Ouvir falar um Prémio Nobel é sempre um momento especial nas nossas vidas. Já tive esse privilégio algumas vezes.
Mohan Munasinghe foi Prémio Nobel da Paz, nasceu no Sri Lanka. Dele emana essa calma e paz naturais que associamos às pessoas daquelas paragens. Foi a segunda vez que o ouvi, a primeira foi no ano passado, no Porto, numa espécie de “warm-up” à palestra de Obama. Desta vez foi numa iniciativa deste jornal. Foi, pois, com enorme surpresa que ouvi as inesperadas declarações de Munasinghe sobre o regime chinês.
A propósito de uma interpelação do entrevistador, Filipe Alves, se achava que um regime autoritário estava melhor equipado para combater os desafios da sustentabilidade indagou “o que é ser autoritário?” deixando o entrevistador em contrapé… “Não acredito na dicotomia entre autoritário e democrático, avalio as coisas pelos seus resultados práticos. A China retirou mais de seiscentos milhões de pessoas da pobreza.” E estabeleceu uma sumária comparação com a India, a maior democracia do mundo, sublinhando como esta não consegue, em democracia, os mesmos resultados naquilo que chamou “alcançar o bem do povo”.
Fiquei estupefacto. E esperei um emendar de mão. Mas não. Continuou dizendo (inexatamente) que a China tem mais de mil e seiscentos milhões de habitantes (tem apenas 1,4 mil milhões) e que “a democracia lá não funcionaria. Seria o caos”. Pensei levantar-me e ir embora. Mas Mohan não tinha terminado. Continuou. E diz o seguinte: “A China tem um sistema seletivo pré-eleitoral” daí inferindo que não é portanto antidemocrática (!!!).
Pois bem, tenho o seguinte a comentar: Franco ficou na história pelas suas frases simplistas. Entre elas conta-se que disse dos espanhóis: “No se os puede dejar solos”, “Não vos posso deixar sozinhos”. E daí fez derivar um regime baseado na condescendência, paternalismo e mão de ferro que ainda hoje reverbera na sociedade espanhola.
É esta a filosofia de Munasinghe relativamente à China. Uma das mais antigas nações do mundo, o berço do confucianismo e de algumas das mais notáveis invenções humanas, do povo que construiu a maior rede de alta velocidade do mundo, que nutriu e lançou empresas como a Alibaba ou a Tencent, que é a maior produtora de energias renováveis do mundo e, sim, que arrancou 600 milhões de pessoas à pobreza em menos de 30 anos. Fê-lo, aparentemente, apesar da sua fraqueza, ignorância e desnorte e apenas porque o regime e os seus “illuminati” assim lho impuseram.
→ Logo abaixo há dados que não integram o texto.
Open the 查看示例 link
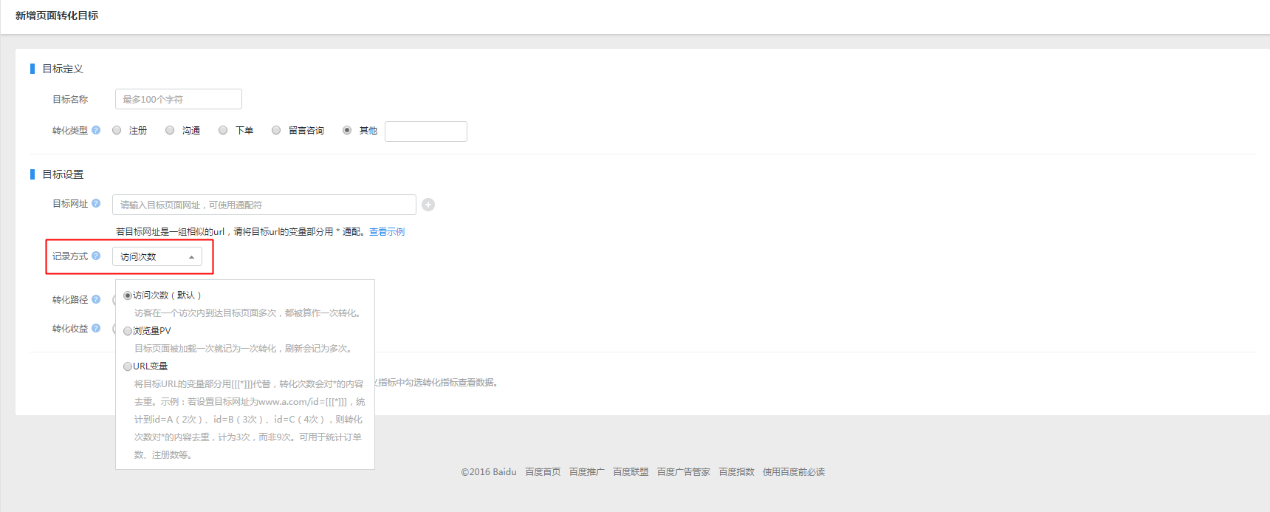Image resolution: width=1270 pixels, height=512 pixels. (387, 232)
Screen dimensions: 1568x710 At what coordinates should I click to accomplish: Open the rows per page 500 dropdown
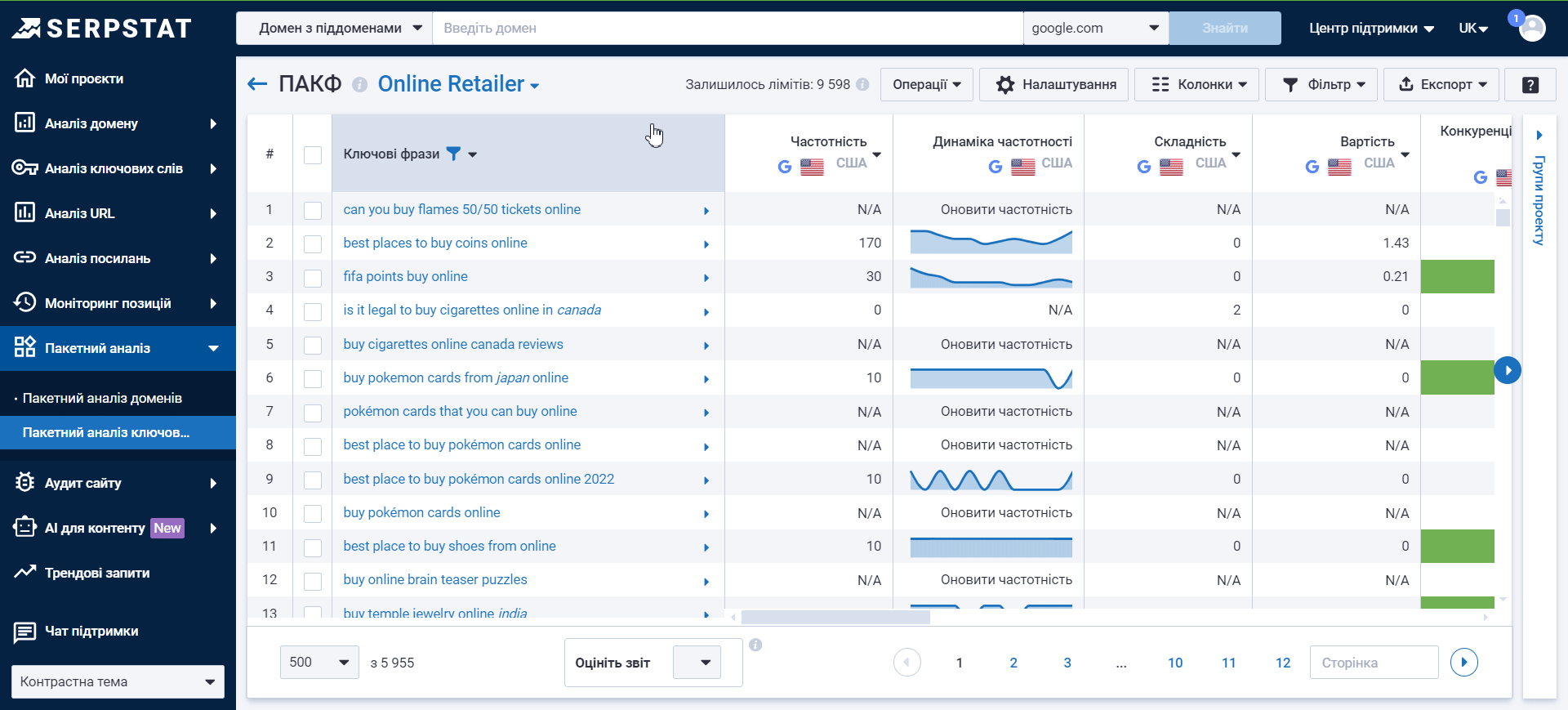[318, 663]
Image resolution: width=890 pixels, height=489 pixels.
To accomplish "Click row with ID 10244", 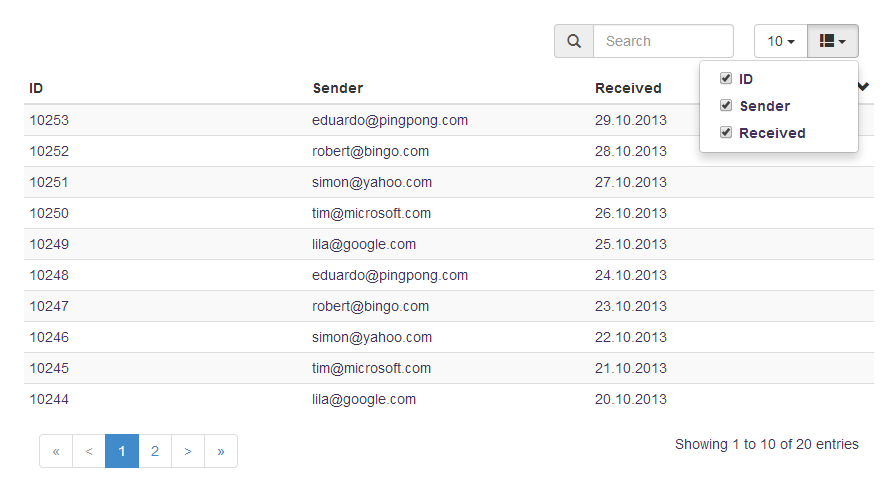I will pyautogui.click(x=49, y=399).

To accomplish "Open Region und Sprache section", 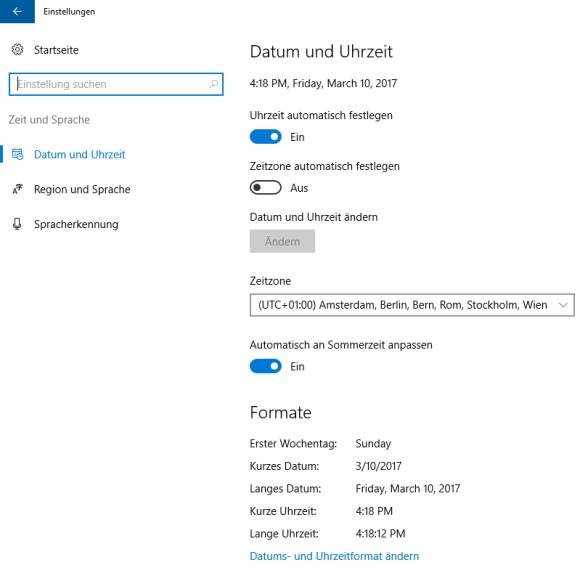I will (x=82, y=189).
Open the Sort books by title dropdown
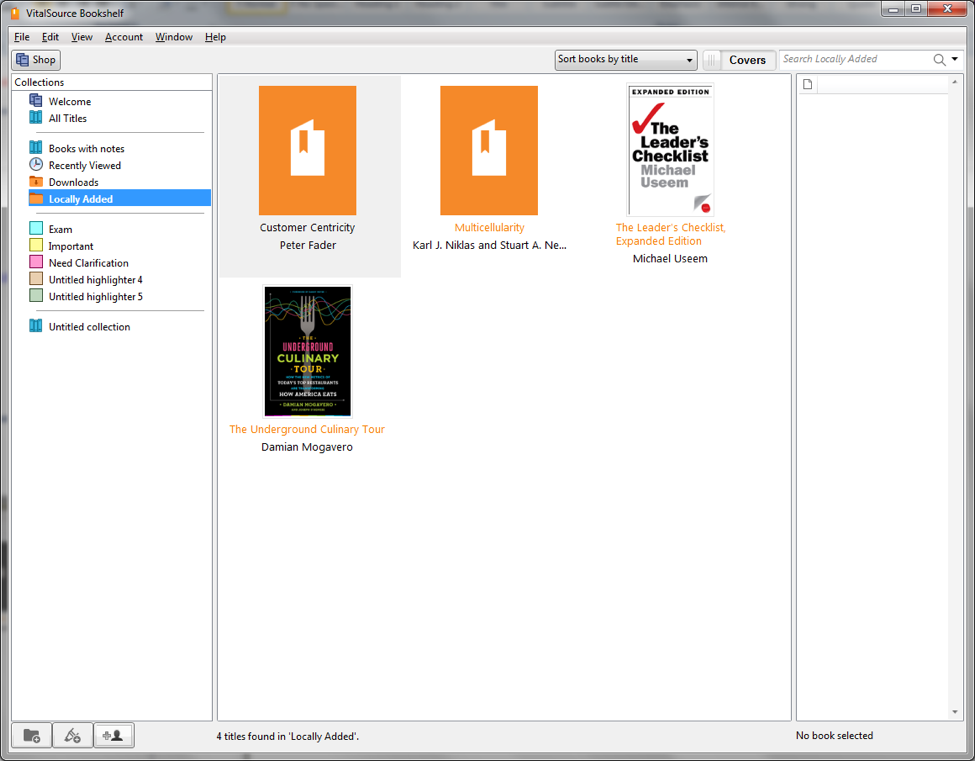 click(x=626, y=60)
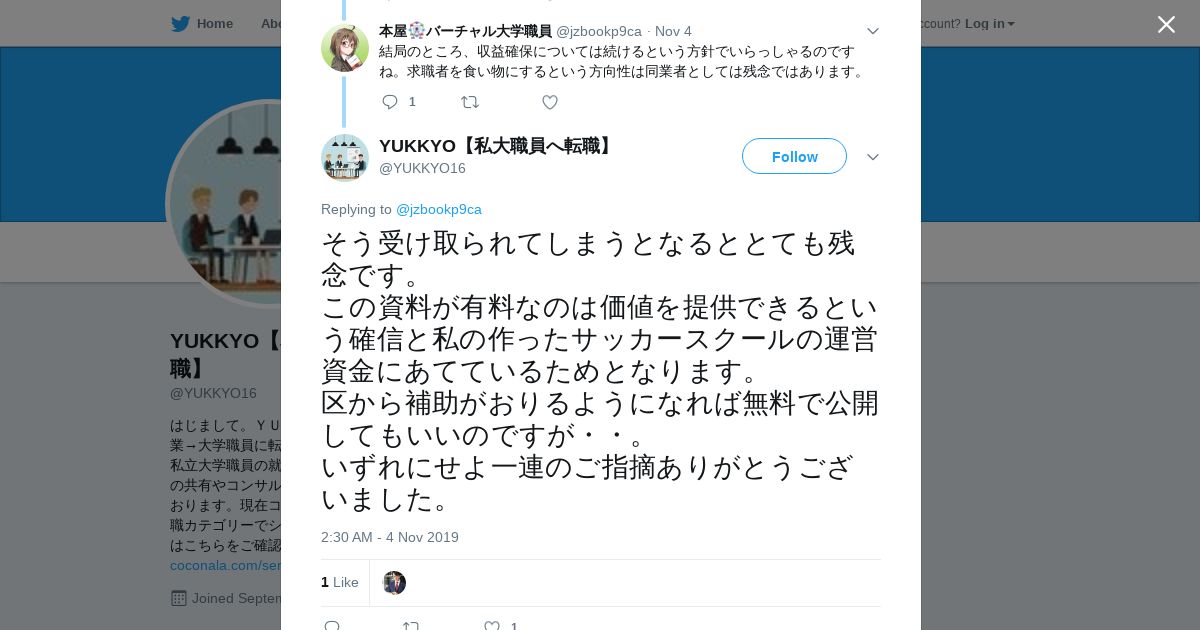Image resolution: width=1200 pixels, height=630 pixels.
Task: Open the @jzbookp9ca reply-to link
Action: coord(439,209)
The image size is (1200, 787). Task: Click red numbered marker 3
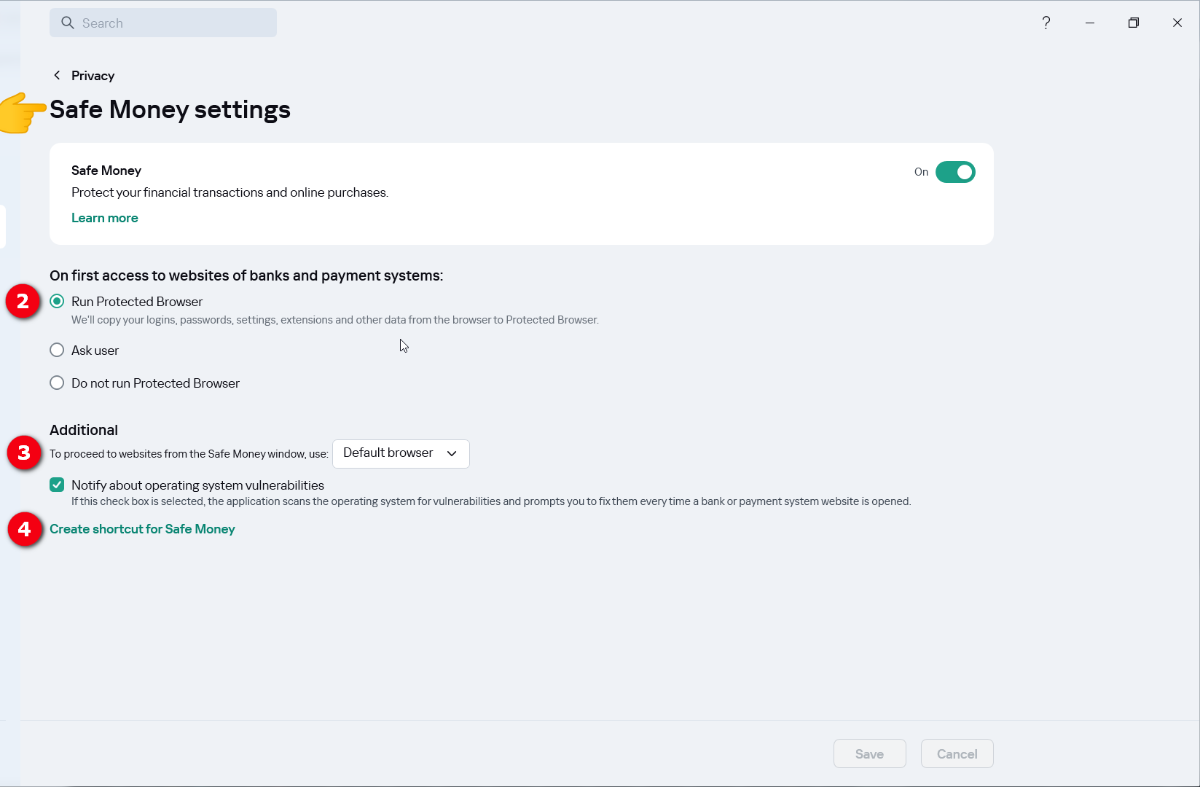[x=23, y=453]
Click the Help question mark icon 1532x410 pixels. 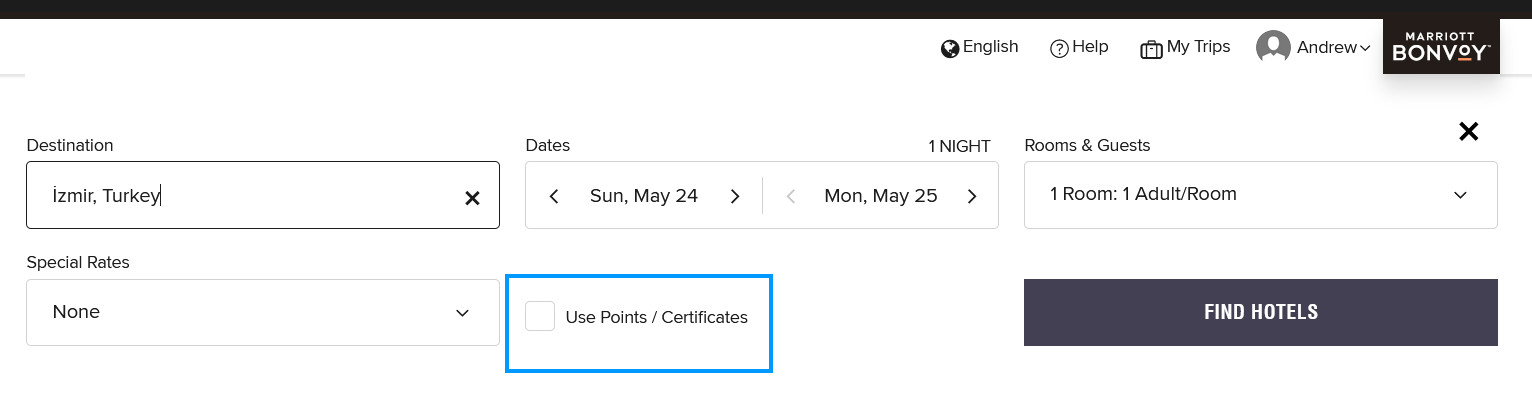(1059, 48)
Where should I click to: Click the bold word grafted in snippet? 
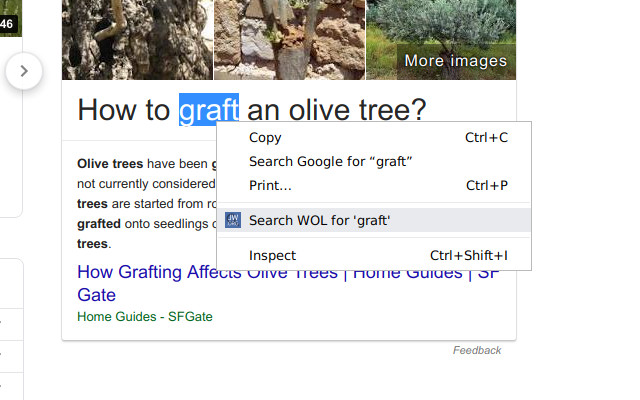point(99,224)
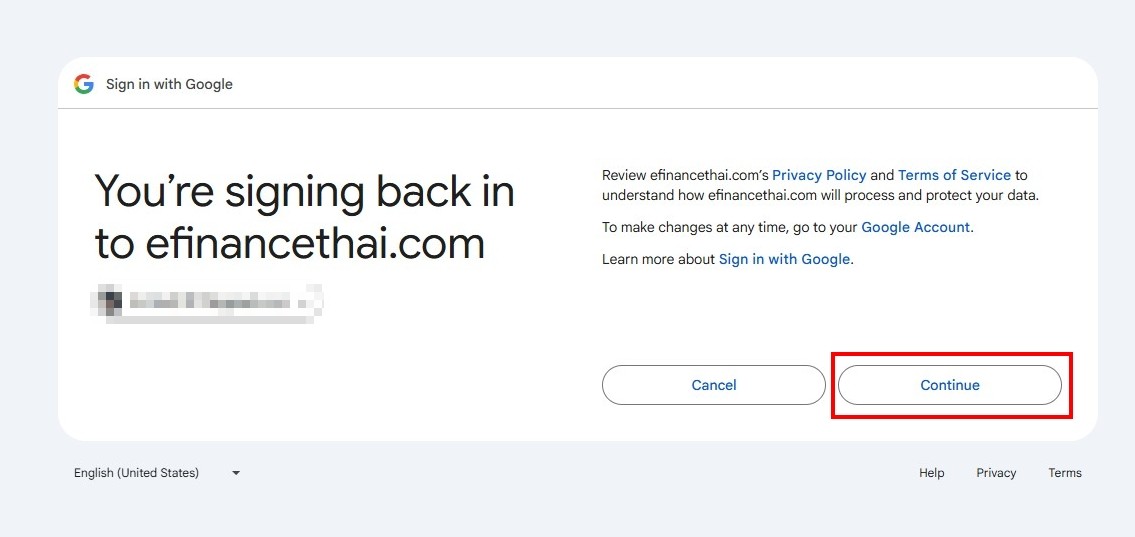Open the Terms of Service link
This screenshot has height=537, width=1135.
tap(954, 175)
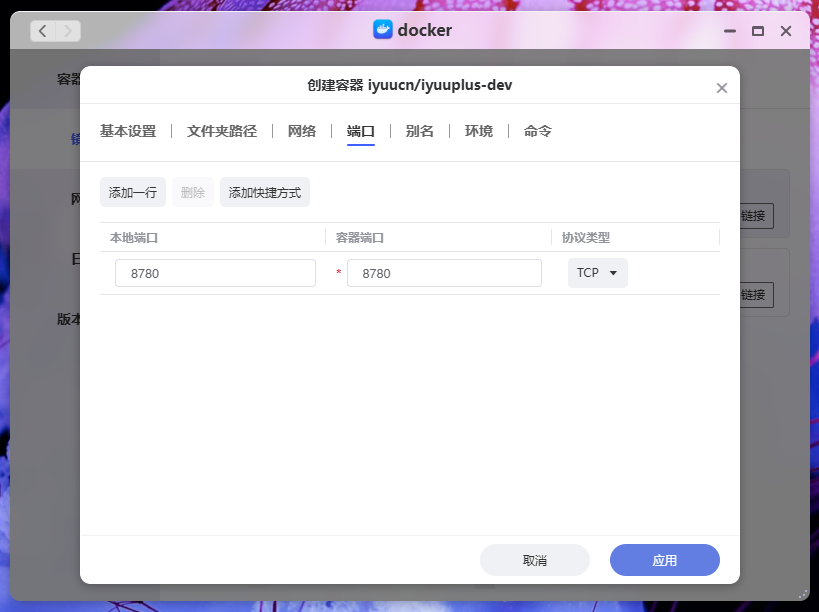Switch to the 别名 tab

tap(420, 131)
Este relativismo – de ver as boas consequências de regimes autoritários e atribuí-las a um regime e não aos povos sem se lhes exigir explicações sobre o preço imposto – tem paralelo na História. Hitler, por exemplo, foi louvado pelas primeiras Autobahn do mundo e pelo primeiro carro do povo produzido na Europa, o Volkswagen. Atribuía-se-lhe ter arrancado a Alemanha dos desmandos da República de Weimar e da humilhação imposta por Versalhes ao povo alemão que, sem ele, nada teria conseguido. Já sabemos como a coisa terminou.
O “bem do povo” não pode ser conseguido à custa de um milhão de uigures encerrados em campos de concentração, dos massacres de Tiananmen, dos milhares de execuções anuais, mais que o resto dos países do mundo somados (segundo a Amnesty International). O “bem do povo” não pode ser alcançado se o regime classifica os seus cidadãos entre “bons” e “maus”, em que ser “mau” decorre de atravessar a rua fora da passadeira ou de postar uma notícia desagradável sobre a China. Sim, é caso para dizer, antes pobre e honrado que rico de tal forma. Não são apenas os resultados que contam.
Ouvir um Nobel da Paz declarar que os chineses não são confiáveis em democracia é mais do que grave: é gravíssimo! A autoridade moral que o prémio granjeou a Mohan Munasinghe também lhe exige uma responsabilidade especial na opinião – no seu caso, livremente emitida. Os fins não justificam os meios, todos os sabemos. E o “bem do povo” não pode ser conseguido à custa da privação da liberdade, da denegação de justiça e da supressão da opinião.
Fiquei triste por Mohan Munasinghe e fiquei triste pela sua nobre causa.